Oui, autant. C’est à se demander si nous n’avons pas, tous, perdu le sentiment du temps où nous vivons ! On agit en dehors de soi, sans la compréhension des actes qu’on accomplit, sans la conception de leurs résultats ; le fait n’a plus aucun lien avec l’idée ; on gesticule machinalement sous l’impulsion de la névrose. On semble exister hors de la vie réelle, hors du rêve même — dans le cauchemar. — Je songe à cet homme que j’ai assailli, sur le pont ; à cette enfant qui est morte, avec une telle douleur, dans la chambre, là, à côté ; je songe à la longue semaine que je viens de passer avec cette femme désespérée, qui ne veut pas qu’on la console, qui m’aime, et que je ne peux pas aimer. Oh ! je voudrais l’aimer, pourtant ! L’aimer assez pour ne plus voir qu’elle, ne plus rêver qu’elle, pour oublier toutes les choses dont je ne veux pas me souvenir, toutes les images qui me harcèlent — l’aimer assez pour que je puisse être heureux de son bonheur et qu’elle puisse être heureuse du mien…

Et, longtemps après que l’abbé m’a quitté, je reste seul avec les pensées désolées et confuses qui tremblotent devant mes yeux lassés.

Mais Charlotte, qui est entrée sans que j’aie pu l’entendre, vient poser sa main sur mon épaule.

— Qu’as-tu ? demande-t-elle.

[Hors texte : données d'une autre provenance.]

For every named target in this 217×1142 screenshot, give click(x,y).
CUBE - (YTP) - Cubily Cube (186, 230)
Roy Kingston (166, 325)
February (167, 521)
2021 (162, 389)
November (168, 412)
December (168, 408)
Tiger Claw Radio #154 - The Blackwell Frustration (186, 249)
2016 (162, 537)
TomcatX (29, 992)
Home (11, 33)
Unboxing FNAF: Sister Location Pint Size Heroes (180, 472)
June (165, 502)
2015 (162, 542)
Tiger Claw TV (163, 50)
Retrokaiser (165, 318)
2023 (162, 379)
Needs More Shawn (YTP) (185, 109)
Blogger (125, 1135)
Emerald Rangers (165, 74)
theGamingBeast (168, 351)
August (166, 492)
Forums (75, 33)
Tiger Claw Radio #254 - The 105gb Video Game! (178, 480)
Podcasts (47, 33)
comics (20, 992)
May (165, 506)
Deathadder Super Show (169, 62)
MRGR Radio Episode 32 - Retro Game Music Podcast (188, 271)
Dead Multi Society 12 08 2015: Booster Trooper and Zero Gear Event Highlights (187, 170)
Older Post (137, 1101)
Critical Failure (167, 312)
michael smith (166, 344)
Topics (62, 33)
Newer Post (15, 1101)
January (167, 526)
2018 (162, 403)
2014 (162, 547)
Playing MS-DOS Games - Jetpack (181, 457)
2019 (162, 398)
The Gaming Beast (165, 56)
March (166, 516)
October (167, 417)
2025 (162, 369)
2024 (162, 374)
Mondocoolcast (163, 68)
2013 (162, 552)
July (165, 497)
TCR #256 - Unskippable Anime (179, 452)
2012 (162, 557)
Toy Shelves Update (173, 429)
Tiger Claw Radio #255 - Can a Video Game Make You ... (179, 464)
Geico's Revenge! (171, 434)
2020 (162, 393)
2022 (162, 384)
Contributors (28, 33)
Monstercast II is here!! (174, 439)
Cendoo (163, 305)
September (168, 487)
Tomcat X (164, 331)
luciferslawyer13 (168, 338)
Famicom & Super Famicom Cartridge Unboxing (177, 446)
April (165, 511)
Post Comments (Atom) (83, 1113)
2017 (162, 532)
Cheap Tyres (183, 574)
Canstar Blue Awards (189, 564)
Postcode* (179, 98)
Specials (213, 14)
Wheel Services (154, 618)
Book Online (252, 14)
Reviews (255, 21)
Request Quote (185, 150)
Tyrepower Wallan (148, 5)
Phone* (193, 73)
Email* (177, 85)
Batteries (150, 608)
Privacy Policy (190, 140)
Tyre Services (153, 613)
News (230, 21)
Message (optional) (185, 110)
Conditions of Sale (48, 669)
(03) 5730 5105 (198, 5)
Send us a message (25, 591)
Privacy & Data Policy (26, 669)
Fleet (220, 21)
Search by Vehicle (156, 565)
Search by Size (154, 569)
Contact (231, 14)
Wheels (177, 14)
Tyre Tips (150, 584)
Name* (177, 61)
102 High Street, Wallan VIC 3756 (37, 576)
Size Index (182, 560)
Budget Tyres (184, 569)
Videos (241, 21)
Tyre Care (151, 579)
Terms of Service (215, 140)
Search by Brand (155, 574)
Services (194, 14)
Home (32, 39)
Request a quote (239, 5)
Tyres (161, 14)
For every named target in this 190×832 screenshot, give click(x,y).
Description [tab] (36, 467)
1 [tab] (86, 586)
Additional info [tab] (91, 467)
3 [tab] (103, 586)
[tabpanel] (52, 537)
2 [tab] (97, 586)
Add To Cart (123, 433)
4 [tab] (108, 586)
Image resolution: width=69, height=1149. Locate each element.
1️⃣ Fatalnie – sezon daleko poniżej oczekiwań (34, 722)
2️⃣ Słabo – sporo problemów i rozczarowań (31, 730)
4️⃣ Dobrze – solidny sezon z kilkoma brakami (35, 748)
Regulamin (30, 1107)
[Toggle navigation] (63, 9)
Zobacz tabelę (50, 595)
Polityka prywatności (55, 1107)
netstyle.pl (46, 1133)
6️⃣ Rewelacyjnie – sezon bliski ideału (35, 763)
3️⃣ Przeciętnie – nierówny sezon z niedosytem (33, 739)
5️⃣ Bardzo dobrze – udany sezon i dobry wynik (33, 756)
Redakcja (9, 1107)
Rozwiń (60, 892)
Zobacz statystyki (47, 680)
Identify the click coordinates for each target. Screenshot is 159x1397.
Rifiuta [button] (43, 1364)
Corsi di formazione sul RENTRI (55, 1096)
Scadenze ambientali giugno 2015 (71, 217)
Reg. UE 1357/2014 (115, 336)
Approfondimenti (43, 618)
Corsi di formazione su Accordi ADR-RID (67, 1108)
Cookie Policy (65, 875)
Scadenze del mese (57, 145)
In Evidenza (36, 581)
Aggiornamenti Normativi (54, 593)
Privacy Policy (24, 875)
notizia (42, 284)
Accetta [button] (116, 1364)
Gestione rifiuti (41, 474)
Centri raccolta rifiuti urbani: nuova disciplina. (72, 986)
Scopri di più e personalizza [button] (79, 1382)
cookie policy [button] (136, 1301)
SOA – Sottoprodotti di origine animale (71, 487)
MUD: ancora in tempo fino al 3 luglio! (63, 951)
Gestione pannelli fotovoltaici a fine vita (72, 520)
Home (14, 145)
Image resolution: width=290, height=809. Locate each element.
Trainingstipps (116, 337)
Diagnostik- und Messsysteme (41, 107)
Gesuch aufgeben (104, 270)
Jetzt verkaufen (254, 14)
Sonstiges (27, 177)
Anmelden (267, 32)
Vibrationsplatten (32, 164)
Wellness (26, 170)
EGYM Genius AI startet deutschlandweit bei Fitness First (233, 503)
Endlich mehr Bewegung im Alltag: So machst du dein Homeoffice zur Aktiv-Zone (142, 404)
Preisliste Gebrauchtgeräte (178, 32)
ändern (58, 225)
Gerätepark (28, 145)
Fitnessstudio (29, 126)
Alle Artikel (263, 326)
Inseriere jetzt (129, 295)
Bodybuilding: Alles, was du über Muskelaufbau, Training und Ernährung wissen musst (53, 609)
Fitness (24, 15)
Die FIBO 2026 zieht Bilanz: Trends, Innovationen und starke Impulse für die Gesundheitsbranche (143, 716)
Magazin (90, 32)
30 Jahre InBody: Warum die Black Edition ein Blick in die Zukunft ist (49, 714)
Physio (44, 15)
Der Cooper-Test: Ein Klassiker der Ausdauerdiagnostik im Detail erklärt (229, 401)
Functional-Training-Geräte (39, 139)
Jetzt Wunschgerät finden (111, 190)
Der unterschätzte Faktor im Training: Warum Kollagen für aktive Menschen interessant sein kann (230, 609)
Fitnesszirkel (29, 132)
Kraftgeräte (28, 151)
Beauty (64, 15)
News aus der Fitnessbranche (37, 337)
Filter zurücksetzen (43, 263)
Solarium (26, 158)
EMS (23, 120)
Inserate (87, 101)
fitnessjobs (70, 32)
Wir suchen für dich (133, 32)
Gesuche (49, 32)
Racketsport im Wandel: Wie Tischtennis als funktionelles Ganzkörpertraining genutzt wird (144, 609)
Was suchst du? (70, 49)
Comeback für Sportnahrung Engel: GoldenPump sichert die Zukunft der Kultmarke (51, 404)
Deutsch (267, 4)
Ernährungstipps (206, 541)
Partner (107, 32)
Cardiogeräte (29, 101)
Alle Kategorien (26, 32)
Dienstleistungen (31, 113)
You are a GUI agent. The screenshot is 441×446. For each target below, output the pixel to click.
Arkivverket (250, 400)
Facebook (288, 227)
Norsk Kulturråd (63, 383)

Que t’a dit ce prêtre ?

— Rien.

— Comme tu me réponds !… Il y a si longtemps que tu es seul ici, tu as l’air tellement absorbé !…

— Non, il ne m’a rien dit d’intéressant. D’ailleurs, tu le connais et tu sais qu’à part ses anecdotes et ses plaisanteries de pince-sans-rire…

— Il m’a toujours semblé extraordinaire. C’est un être étrange ; il n’est pas antipathique, mais il fait peur ; et il y a en lui, sûrement, autre chose que ce qu’il laisse paraître. Que fais-tu avec lui ?

— Pas grand’chose. Des cambriolages, de temps en temps.